---------- Record extracts ----------
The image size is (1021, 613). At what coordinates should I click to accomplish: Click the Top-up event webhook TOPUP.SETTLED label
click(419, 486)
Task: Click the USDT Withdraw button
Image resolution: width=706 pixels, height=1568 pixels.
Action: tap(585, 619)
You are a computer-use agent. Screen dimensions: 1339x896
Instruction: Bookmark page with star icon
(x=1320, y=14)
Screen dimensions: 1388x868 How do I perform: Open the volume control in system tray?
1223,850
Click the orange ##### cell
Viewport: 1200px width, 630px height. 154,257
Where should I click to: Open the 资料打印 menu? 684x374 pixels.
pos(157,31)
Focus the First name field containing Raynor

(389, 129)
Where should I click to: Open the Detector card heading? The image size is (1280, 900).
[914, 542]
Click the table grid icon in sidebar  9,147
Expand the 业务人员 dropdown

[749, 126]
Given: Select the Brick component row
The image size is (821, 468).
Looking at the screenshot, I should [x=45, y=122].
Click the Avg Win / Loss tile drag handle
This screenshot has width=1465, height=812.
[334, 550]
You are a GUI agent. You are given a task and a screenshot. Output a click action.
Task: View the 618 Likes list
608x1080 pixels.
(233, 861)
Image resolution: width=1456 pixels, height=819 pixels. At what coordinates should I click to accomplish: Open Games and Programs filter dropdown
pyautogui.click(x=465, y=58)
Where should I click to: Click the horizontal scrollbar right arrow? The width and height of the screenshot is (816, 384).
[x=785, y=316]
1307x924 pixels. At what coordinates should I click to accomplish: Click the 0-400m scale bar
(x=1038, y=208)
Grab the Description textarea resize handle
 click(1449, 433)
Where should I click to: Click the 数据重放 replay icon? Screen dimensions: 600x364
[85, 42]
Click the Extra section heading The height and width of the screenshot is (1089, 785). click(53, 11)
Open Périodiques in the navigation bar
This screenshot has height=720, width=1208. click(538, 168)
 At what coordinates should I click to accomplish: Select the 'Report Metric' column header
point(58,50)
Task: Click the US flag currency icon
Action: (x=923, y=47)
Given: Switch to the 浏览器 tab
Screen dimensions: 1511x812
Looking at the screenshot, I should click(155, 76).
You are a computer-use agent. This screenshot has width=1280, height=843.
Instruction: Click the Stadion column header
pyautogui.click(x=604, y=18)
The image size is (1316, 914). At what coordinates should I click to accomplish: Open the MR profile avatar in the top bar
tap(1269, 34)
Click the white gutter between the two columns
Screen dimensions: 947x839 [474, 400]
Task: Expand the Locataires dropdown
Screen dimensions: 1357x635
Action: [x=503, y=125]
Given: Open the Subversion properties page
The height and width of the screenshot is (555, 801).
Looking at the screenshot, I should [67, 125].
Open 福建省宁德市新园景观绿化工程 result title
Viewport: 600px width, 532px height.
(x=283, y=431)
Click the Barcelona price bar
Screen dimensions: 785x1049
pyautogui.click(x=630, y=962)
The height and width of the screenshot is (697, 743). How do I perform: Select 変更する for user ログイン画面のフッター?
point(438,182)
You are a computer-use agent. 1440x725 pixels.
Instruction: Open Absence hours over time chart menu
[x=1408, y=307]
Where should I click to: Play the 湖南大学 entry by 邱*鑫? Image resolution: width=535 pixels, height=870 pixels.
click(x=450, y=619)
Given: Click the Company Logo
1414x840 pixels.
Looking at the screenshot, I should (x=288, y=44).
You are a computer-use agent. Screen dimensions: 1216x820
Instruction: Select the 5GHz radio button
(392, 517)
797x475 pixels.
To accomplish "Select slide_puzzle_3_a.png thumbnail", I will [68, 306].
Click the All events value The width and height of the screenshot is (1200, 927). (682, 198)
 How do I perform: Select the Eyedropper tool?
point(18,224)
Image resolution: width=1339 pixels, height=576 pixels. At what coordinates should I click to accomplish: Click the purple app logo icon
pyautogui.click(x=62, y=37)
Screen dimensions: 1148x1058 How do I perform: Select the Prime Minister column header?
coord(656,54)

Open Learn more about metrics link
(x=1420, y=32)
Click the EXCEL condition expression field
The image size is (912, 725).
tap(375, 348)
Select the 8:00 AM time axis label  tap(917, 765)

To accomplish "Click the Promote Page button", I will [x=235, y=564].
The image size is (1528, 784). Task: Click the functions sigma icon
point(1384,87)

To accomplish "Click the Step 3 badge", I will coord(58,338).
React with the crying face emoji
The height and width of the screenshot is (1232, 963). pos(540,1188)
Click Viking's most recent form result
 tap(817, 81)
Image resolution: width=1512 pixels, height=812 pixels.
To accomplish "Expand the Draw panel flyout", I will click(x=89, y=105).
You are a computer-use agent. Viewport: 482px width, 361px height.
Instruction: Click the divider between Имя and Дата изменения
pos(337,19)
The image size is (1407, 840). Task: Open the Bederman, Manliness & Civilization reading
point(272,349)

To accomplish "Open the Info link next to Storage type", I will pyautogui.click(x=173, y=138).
----------
● Your task: Please rewrite all of the data with "Where should I click to" changed to "Where do I click to" and everything else left the same.

● Response below:
The image size is (1021, 613). At what coordinates should I click to accomplish: Click the Top-up event webhook TOPUP.SETTLED label
click(419, 486)
Task: Click the USDT Withdraw button
Image resolution: width=706 pixels, height=1568 pixels.
Action: tap(585, 619)
You are a computer-use agent. Screen dimensions: 1339x896
Instruction: Bookmark page with star icon
(x=1320, y=14)
Screen dimensions: 1388x868 How do I perform: Open the volume control in system tray?
1223,850
Click the orange ##### cell
Viewport: 1200px width, 630px height. 154,257
Where do I click to: Open the 资料打印 menu? 684x374 pixels.
pos(157,31)
Focus the First name field containing Raynor

(389, 129)
Where do I click to: Open the Detector card heading? The image size is (1280, 900).
[914, 542]
Click the table grid icon in sidebar  9,147
Expand the 业务人员 dropdown

[749, 126]
Given: Select the Brick component row
The image size is (821, 468).
Looking at the screenshot, I should [x=45, y=122].
Click the Avg Win / Loss tile drag handle
This screenshot has width=1465, height=812.
[334, 550]
You are a GUI agent. You are given a task and a screenshot. Output a click action.
Task: View the 618 Likes list
608x1080 pixels.
(233, 861)
Image resolution: width=1456 pixels, height=819 pixels. At what coordinates should I click to accomplish: Open Games and Programs filter dropdown
pyautogui.click(x=465, y=58)
Where do I click to: Click the horizontal scrollbar right arrow? The width and height of the screenshot is (816, 384).
[x=785, y=316]
1307x924 pixels. At what coordinates should I click to accomplish: Click the 0-400m scale bar
(x=1038, y=208)
Grab the Description textarea resize handle
 click(1449, 433)
Where do I click to: Click the 数据重放 replay icon? Screen dimensions: 600x364
[85, 42]
Click the Extra section heading The height and width of the screenshot is (1089, 785). click(53, 11)
Open Périodiques in the navigation bar
This screenshot has height=720, width=1208. click(538, 168)
 At what coordinates should I click to accomplish: Select the 'Report Metric' column header
point(58,50)
Task: Click the US flag currency icon
Action: (x=923, y=47)
Given: Switch to the 浏览器 tab
Screen dimensions: 1511x812
Looking at the screenshot, I should click(155, 76).
You are a computer-use agent. This screenshot has width=1280, height=843.
Instruction: Click the Stadion column header
pyautogui.click(x=604, y=18)
The image size is (1316, 914). At what coordinates should I click to accomplish: Open the MR profile avatar in the top bar
tap(1269, 34)
Click the white gutter between the two columns
Screen dimensions: 947x839 [474, 400]
Task: Expand the Locataires dropdown
Screen dimensions: 1357x635
Action: [x=503, y=125]
Given: Open the Subversion properties page
The height and width of the screenshot is (555, 801).
Looking at the screenshot, I should [67, 125].
Open 福建省宁德市新园景观绿化工程 result title
Viewport: 600px width, 532px height.
(x=283, y=431)
Click the Barcelona price bar
Screen dimensions: 785x1049
pyautogui.click(x=630, y=962)
The height and width of the screenshot is (697, 743). How do I perform: Select 変更する for user ログイン画面のフッター?
point(438,182)
You are a computer-use agent. 1440x725 pixels.
Instruction: Open Absence hours over time chart menu
[x=1408, y=307]
Where do I click to: Play the 湖南大学 entry by 邱*鑫? Image resolution: width=535 pixels, height=870 pixels.
click(x=450, y=619)
Given: Click the Company Logo
1414x840 pixels.
Looking at the screenshot, I should (x=288, y=44).
You are a computer-use agent. Screen dimensions: 1216x820
Instruction: Select the 5GHz radio button
(392, 517)
797x475 pixels.
To accomplish "Select slide_puzzle_3_a.png thumbnail", I will [68, 306].
Click the All events value The width and height of the screenshot is (1200, 927). (682, 198)
 How do I perform: Select the Eyedropper tool?
point(18,224)
Image resolution: width=1339 pixels, height=576 pixels. At what coordinates should I click to accomplish: Click the purple app logo icon
pyautogui.click(x=62, y=37)
Screen dimensions: 1148x1058 How do I perform: Select the Prime Minister column header?
coord(656,54)

Open Learn more about metrics link
(x=1420, y=32)
Click the EXCEL condition expression field
The image size is (912, 725).
tap(375, 348)
Select the 8:00 AM time axis label  tap(917, 765)

To accomplish "Click the Promote Page button", I will [x=235, y=564].
The image size is (1528, 784). Task: Click the functions sigma icon
point(1384,87)

To accomplish "Click the Step 3 badge", I will coord(58,338).
React with the crying face emoji
The height and width of the screenshot is (1232, 963). pos(540,1188)
Click Viking's most recent form result
 tap(817, 81)
Image resolution: width=1512 pixels, height=812 pixels.
To accomplish "Expand the Draw panel flyout", I will click(x=89, y=105).
You are a computer-use agent. Viewport: 482px width, 361px height.
Instruction: Click the divider between Имя and Дата изменения
pos(337,19)
The image size is (1407, 840). Task: Open the Bederman, Manliness & Civilization reading
point(272,349)

To accomplish "Open the Info link next to Storage type", I will pyautogui.click(x=173, y=138).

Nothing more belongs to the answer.